Bara Jules
Depuis 1980, l’Athénée est placé sous les auspices de Jules Bara : il importe de s’interroger sur la personnalité et l’œuvre de Jules Bara, sur ses rapports entre l’Athénée et sur les raisons qui ont conduit à choisir son patronage. Cette figure de proue du libéralisme belge est née à Tournai, le 23 août 1835 ; son père est médecin mais la famille est nombreuse et ne vit pas dans l’opulence. Après des études secondaires à l’Athénée, il s’inscrit à l’U.L.B. où il obtient en 1857 le diplôme de docteur en droit et en 1859 le titre de docteur agrégé après avoir défendu une thèse  sur « les rapports de l’Etat et des religions du point de vue constitutionnel ». L’année suivante, il est professeur à l’U.L.B. et occupe une place notable au Barreau de Bruxelles. Les libéraux tournaisiens le remarquent et font de lui leur candidat aux élections législatives de 1862. A 27 ans, Jules Bara est député et le restera jusqu’en 1894, date à laquelle il deviendra sénateur. Il fut, deux fois, Ministre de la Justice (de 1865 à 1870 et de 1878 à 1884).
Pendant son premier ministère, Bara déposa un nouveau code pénal, un code pénal militaire, plusieurs chapitres du code de commerce. Il régla aussi l’organisation judiciaire. Sur ces deux points, le conservatisme du Sénat empêcha des réformes.
Le 28 novembre 1866, Bara déposa un projet de loi abolissant la contrainte par corps ; le Sénat s’y opposa avec obstination. Partisan de l’abolition de la peine de mort, il ne put faire triompher son point de vue, mais dans la pratique, il eut la satisfaction de voir le Roi user de son droit de grâce.
Après la victoire de son parti aux élections de 1878, il fit naturellement partie du cabinet. Le portefeuille de la justice lui fut à nouveau confié. Pendant six ans, J. Bara fit une guerre à coups d’épingle au clergé.
Il s’occupa de l’œuvre essentielle du gouvernement, la réforme scolaire. Adversaire depuis longtemps de la loi de 1842, il soutint les efforts de Frère-Orban et Van Humbeeck. Il déposa notamment le projet de loi sur les enquêtes parlementaires qui permit la proposition d’enquête scolaire de 1880.
Quant à son œuvre juridique, il chargea le professeur Laurent de la révision du Code civil. En 1883, il réussit à rendre facultatifs les livrets d’ouvriers. « Le livret obligatoire » était une manifestation de l’infériorité juridique des ouvriers. Cette obligation avait été introduite sous le régime français par la loi du 22 Germinal-2 Floréal an XI. Cette loi, « relative aux manufactures, fabriques et ateliers » établissait entre autres un certain nombre de règles concernant les « obligations entre les ouvriers et ceux qui les emploient ». Le but des livrets était de fournir aux patrons un procédé pour se prémunir contre les ouvriers qui quitteraient leur travail sans avoir accompli tous leurs engagements.

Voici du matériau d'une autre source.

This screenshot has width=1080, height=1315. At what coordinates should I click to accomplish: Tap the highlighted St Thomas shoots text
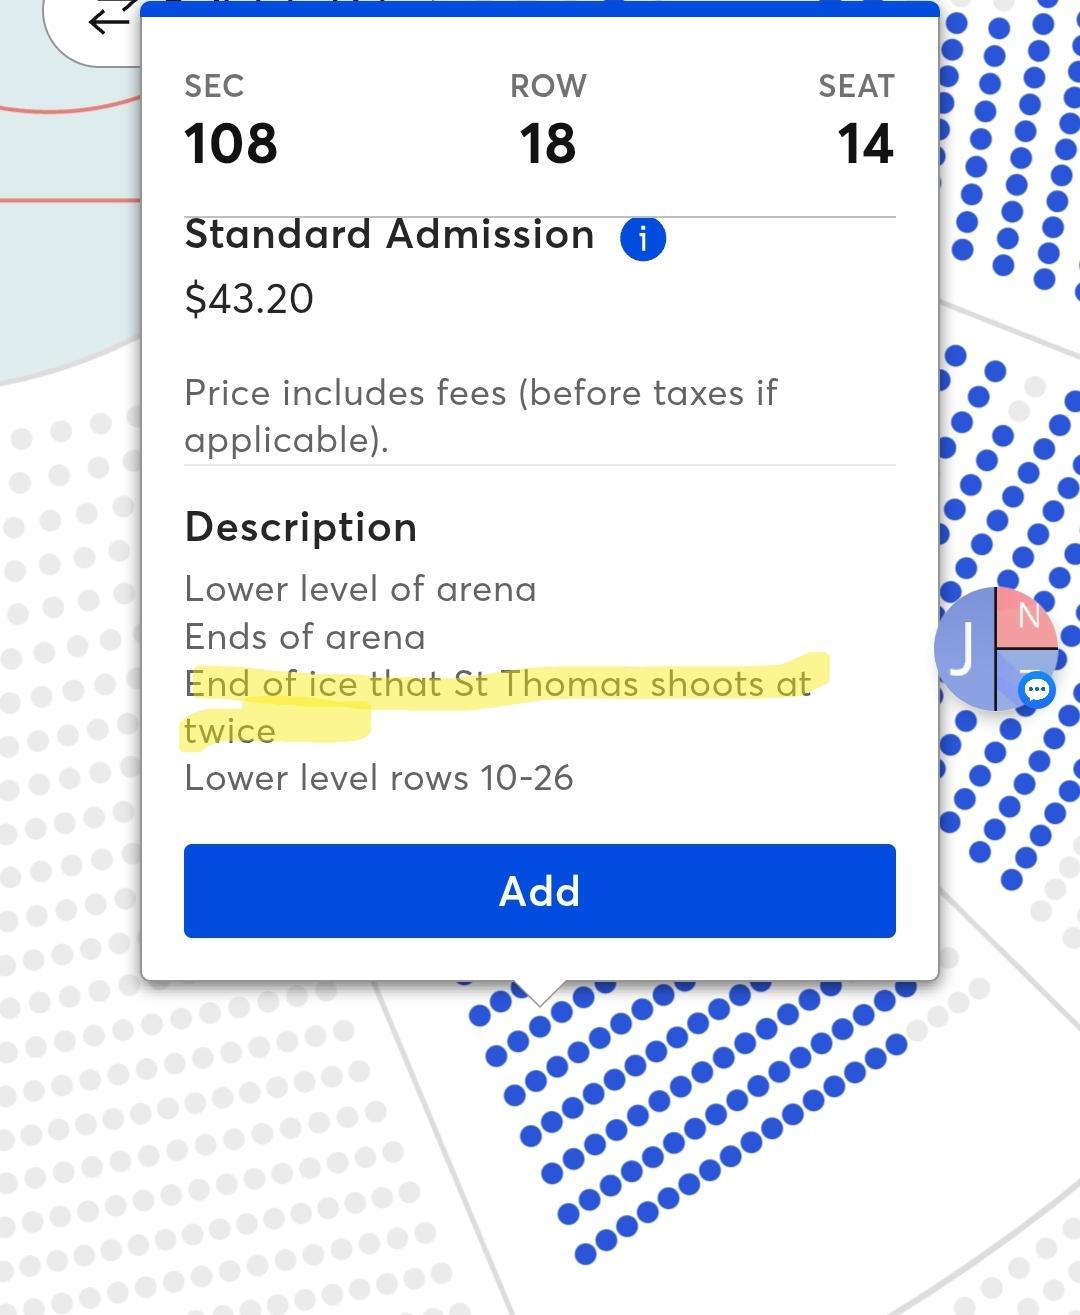click(x=498, y=685)
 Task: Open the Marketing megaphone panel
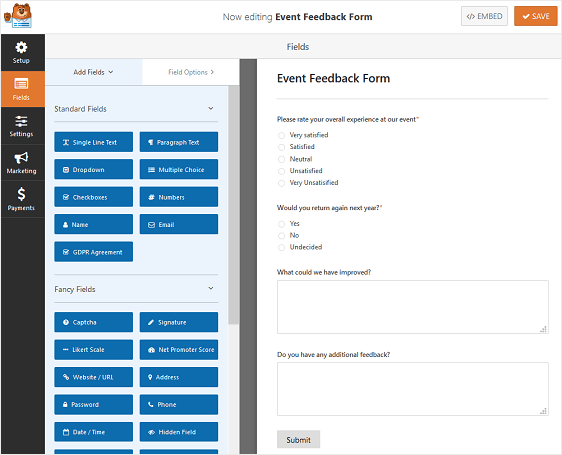point(22,163)
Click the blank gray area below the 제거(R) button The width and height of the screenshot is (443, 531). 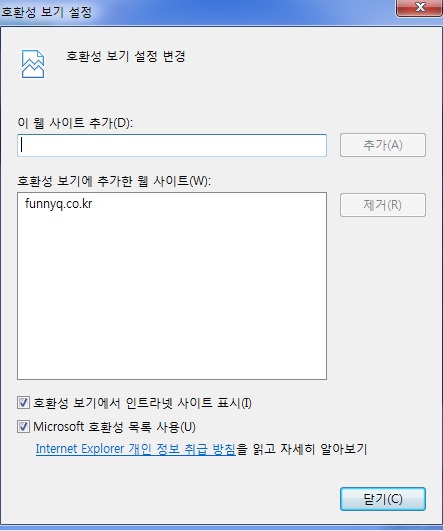[383, 298]
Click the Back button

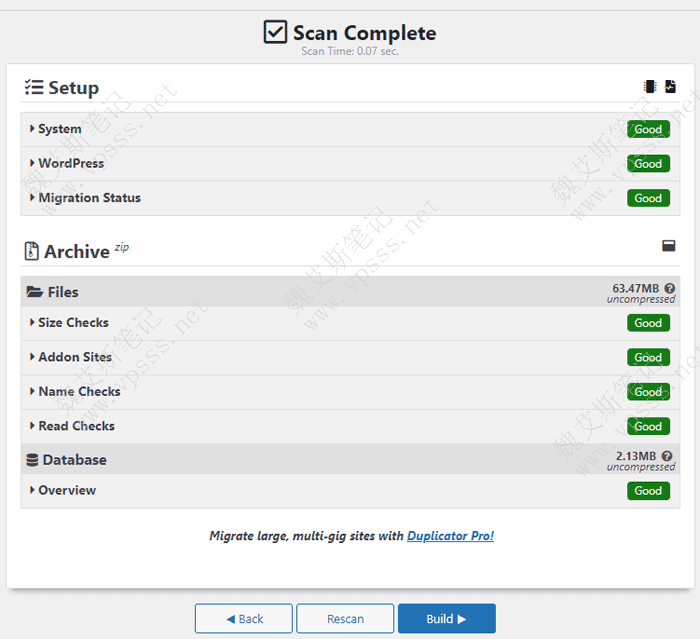pyautogui.click(x=244, y=619)
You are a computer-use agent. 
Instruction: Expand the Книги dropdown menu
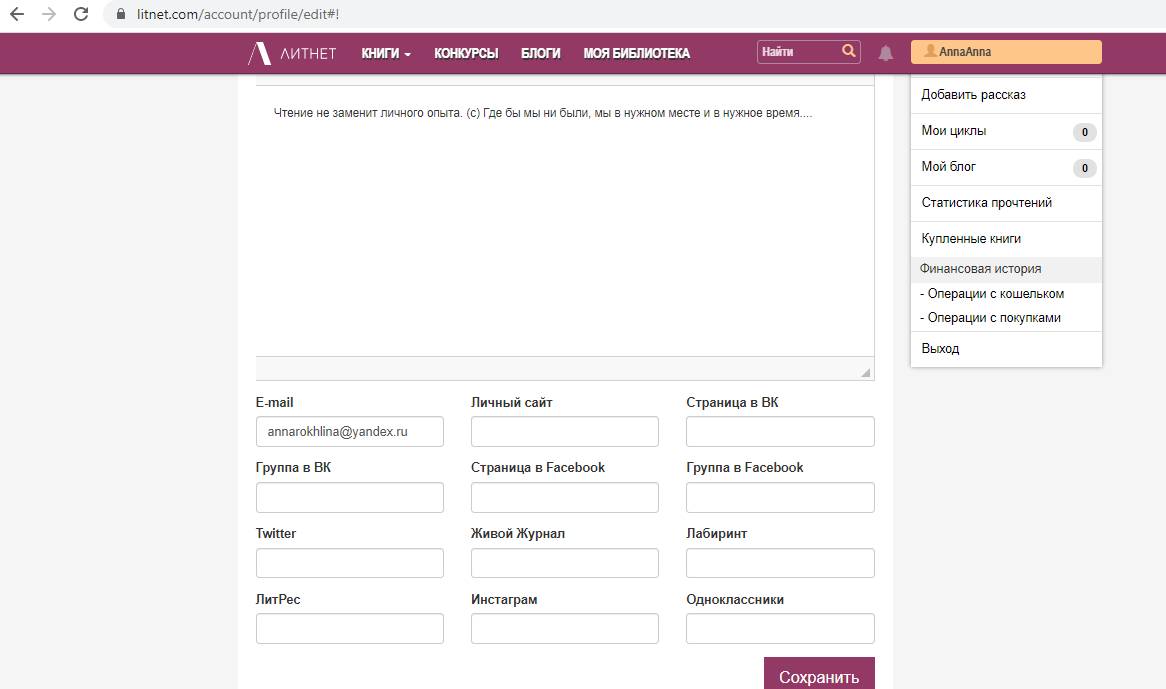click(x=386, y=54)
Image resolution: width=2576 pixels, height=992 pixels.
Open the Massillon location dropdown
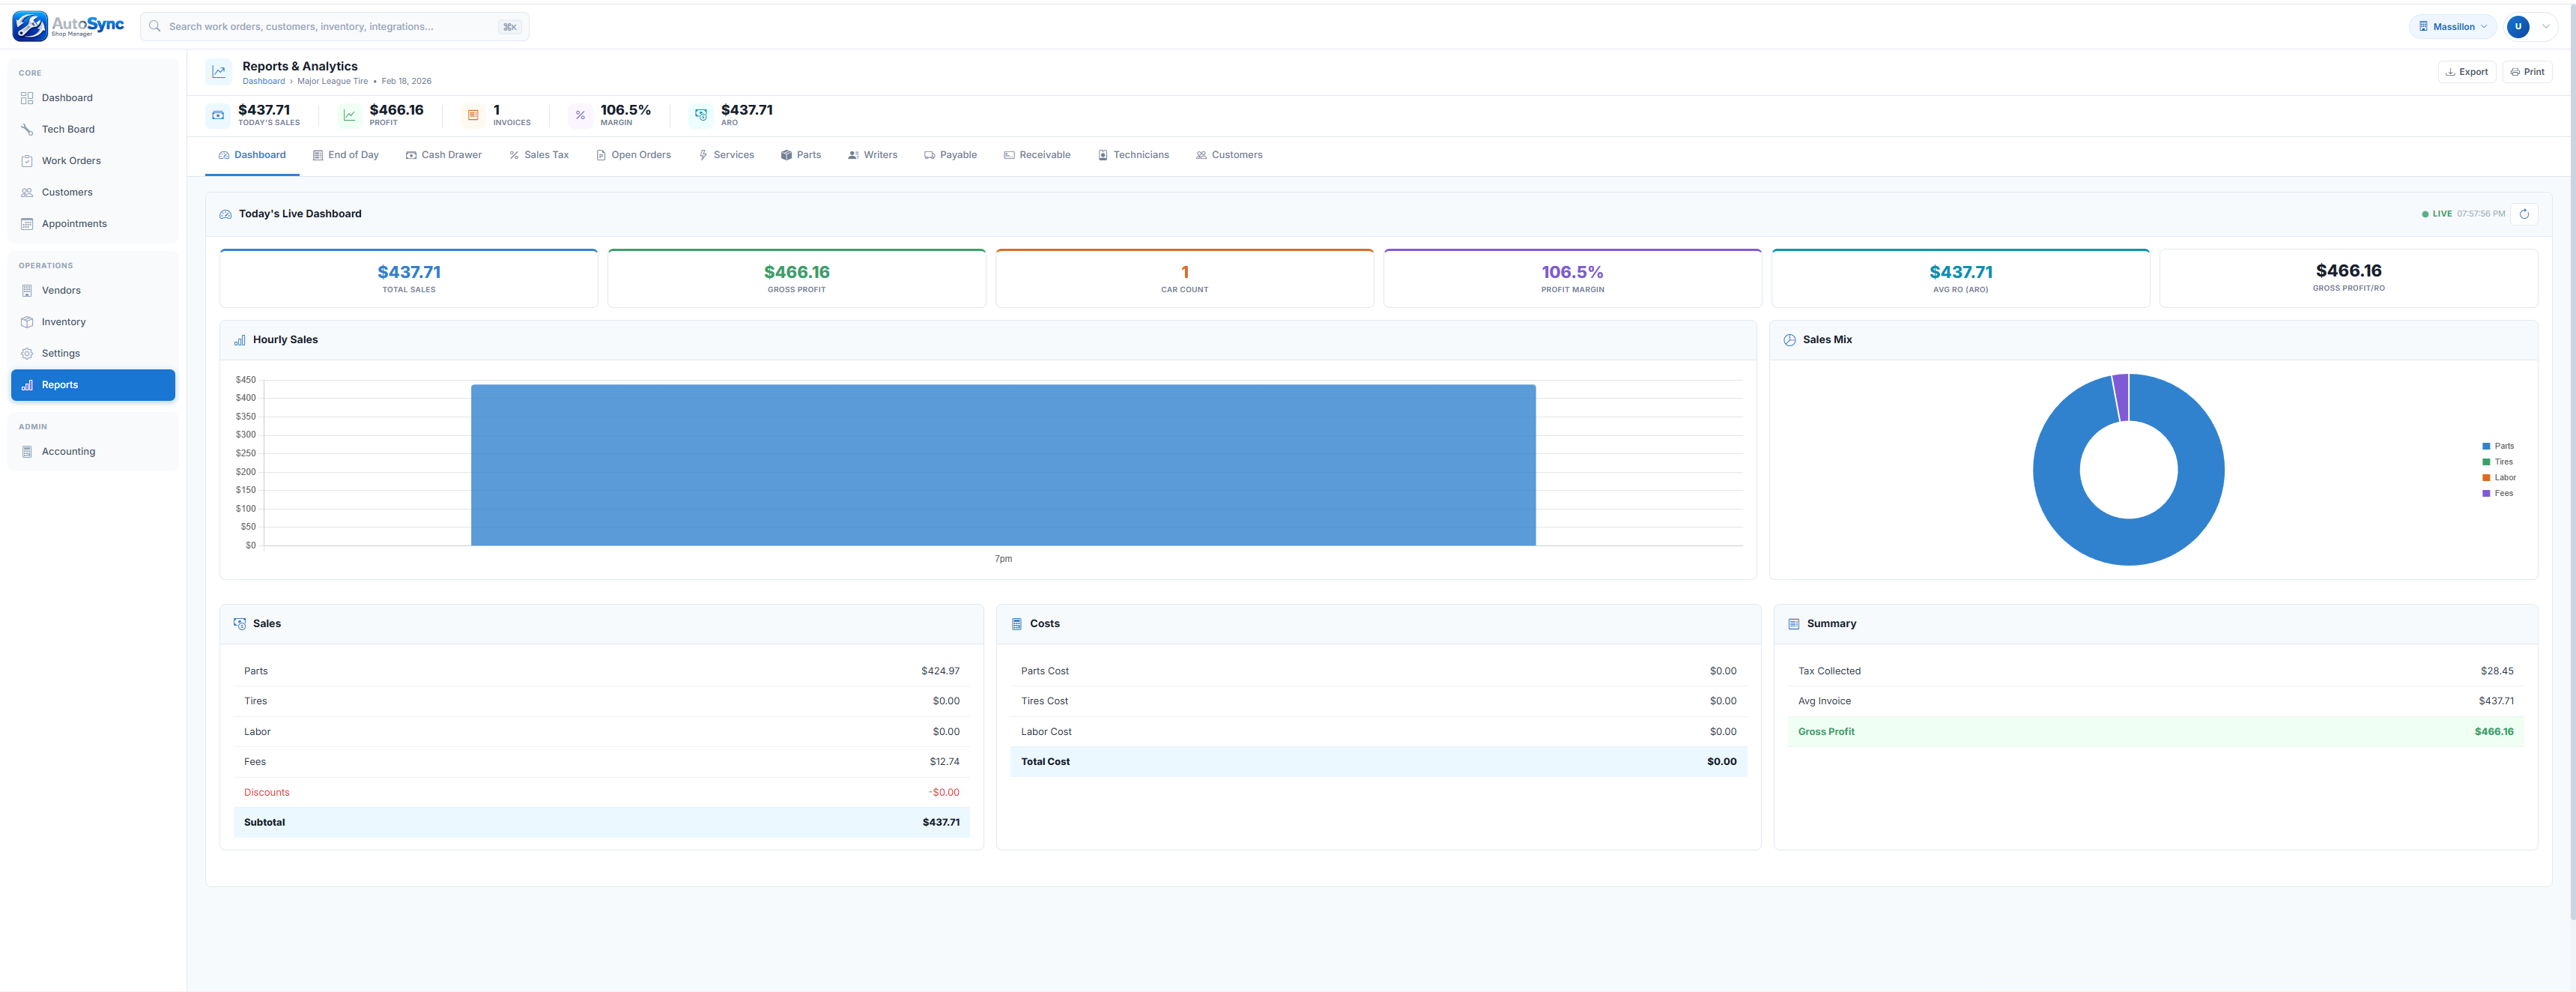pos(2452,26)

Arrive 1884, « l’année terrible du libéralisme », la chute décisive causée par les effets de la loi Van Humbeeck sur l’instruction primaire (par laquelle les libéraux laïcisaient l’enseignement). Dès lors, la carrière ministérielle de Bara s’acheva. A 49 ans, il quitta à jamais le pouvoir, au moment où Léopold II le nomma ministre d’Etat le 8 juin 1884.
Il s’opposa longtemps au service personnel et son culte de la liberté lui faisait condamner l’encasernement généralisé et prolongé. Il ne fut pas non plus partisan de la colonisation du Congo.
En juin 1900, l’avocat Bara se préparait à plaider un important dossier; la guerre de Boers faisait rage en Afrique du Sud. Un procès concernant les chemins de fer du Transvaal était ouvert à Bruxelles…
Bara n’en vit pas le verdict : le 20 juin, il fut frappé d’une congestion cérébrale. Il mourut à Saint-Josse-ten-Noode, le 26 juin 1900.
Ses combats furent sous-tendus par une idée-force : assurer l’indépendance de l’Etat et du pouvoir civil vis-à-vis des Eglises et plus particulièrement l’Eglise catholique. L’Ecole fut, dans ce combat, un des enjeux majeurs. Avec ses amis, les libéraux doctrinaires, Jules Bara défendit l’école laïque. Mais il batailla aussi pour assurer aux non-croyants une sépulture digne et chercha à réduire la position matérielle de l’Eglise. On imagine aisément que les catholiques ne lui pardonnèrent pas ses initiatives : la presse de l’époque reflèta d'ailleurs la virulence des luttes politiques qui secouaient le pays.